AUTHOR=Shah Gulmeena , Fiaz Sajid , Attia Kotb A. , Khan Naeem , Jamil Muhammad , Abbas Adeel , Yang Seung Hwan , Jumin Tu TITLE=Indole pyruvate decarboxylase gene regulates the auxin synthesis pathway in rice by interacting with the indole-3-acetic acid–amido synthetase gene, promoting root hair development under cadmium stress JOURNAL=Frontiers in Plant Science VOLUME=13 YEAR=2022 URL=https://www.frontiersin.org/journals/plant-science/articles/10.3389/fpls.2022.1023723 DOI=10.3389/fpls.2022.1023723 ISSN=1664-462X ABSTRACT=

This research focused on cadmium (Cd), which negatively affects plant growth and auxin hemostasis. In plants, many processes are indirectly controlled through the expression of certain genes due to the secretion of bacterial auxin, as indole-3-acetic acid (IAA) acts as a reciprocal signaling molecule in plant–microbe interaction. The aim of current studies was to investigate responsible genes in rice for plant–microbe interaction and lateral root development due to the involvement of several metabolic pathways.
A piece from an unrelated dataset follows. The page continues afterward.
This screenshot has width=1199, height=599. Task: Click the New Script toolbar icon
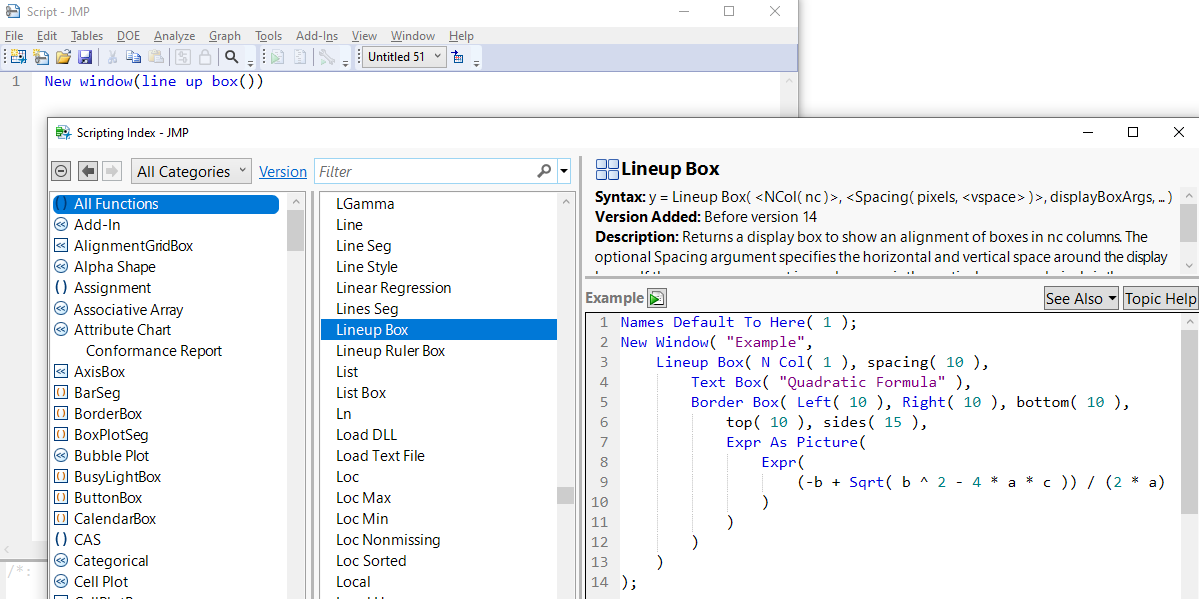click(41, 57)
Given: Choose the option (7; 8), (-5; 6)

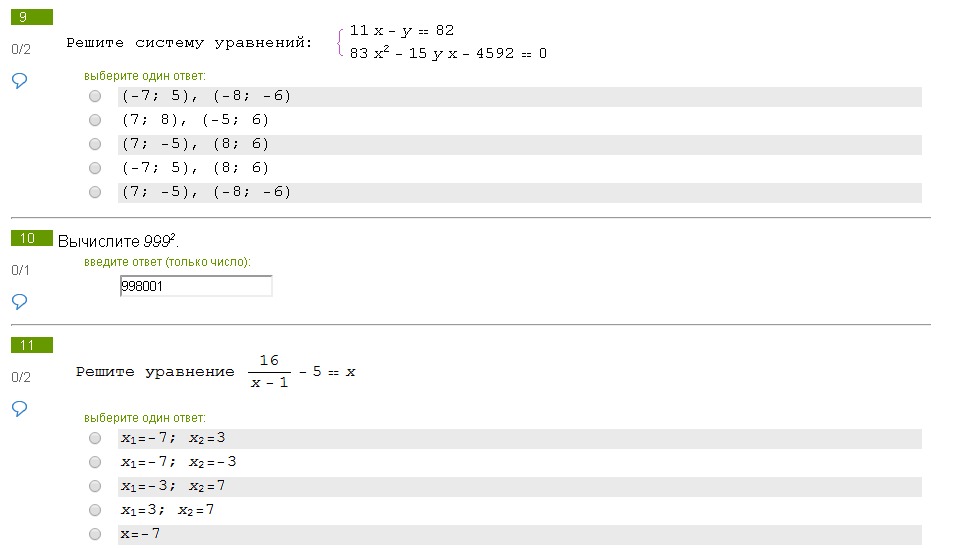Looking at the screenshot, I should click(95, 120).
Studies revealed that GH3-2 interacts with endogenous IAA in a homeostasis manner without directly providing IAA. In rice, indole-3-pyruvate decarboxylase (IPDC) transgenic lines showed a 40% increase in lateral roots. Auxin levels and YUCCA (auxin biosynthesis gene) expression were monitored in osaux1 mutant lines inoculated with Bacillus cereus exposed to Cd. The results showed an increase in root hairs (RHs) and lateral root density, changes in auxin levels, and expression of the YUCCA gene. B. cereus normalizes the oxidative stress caused by Cd due to the accumulation of O2 and H2O2 in osaux1 mutant lines. Furthermore, the inoculation of B. cereus increases DR5:GUS expression, indicating that bacterial species have a positive role in auxin regulation. Thus, the current study suggests that B. cereus and IPDC transgenic lines increase the RH development in rice by interacting with IAA synthetase genes in the host plant, alleviating Cd toxicity and enhancing plant defense mechanisms.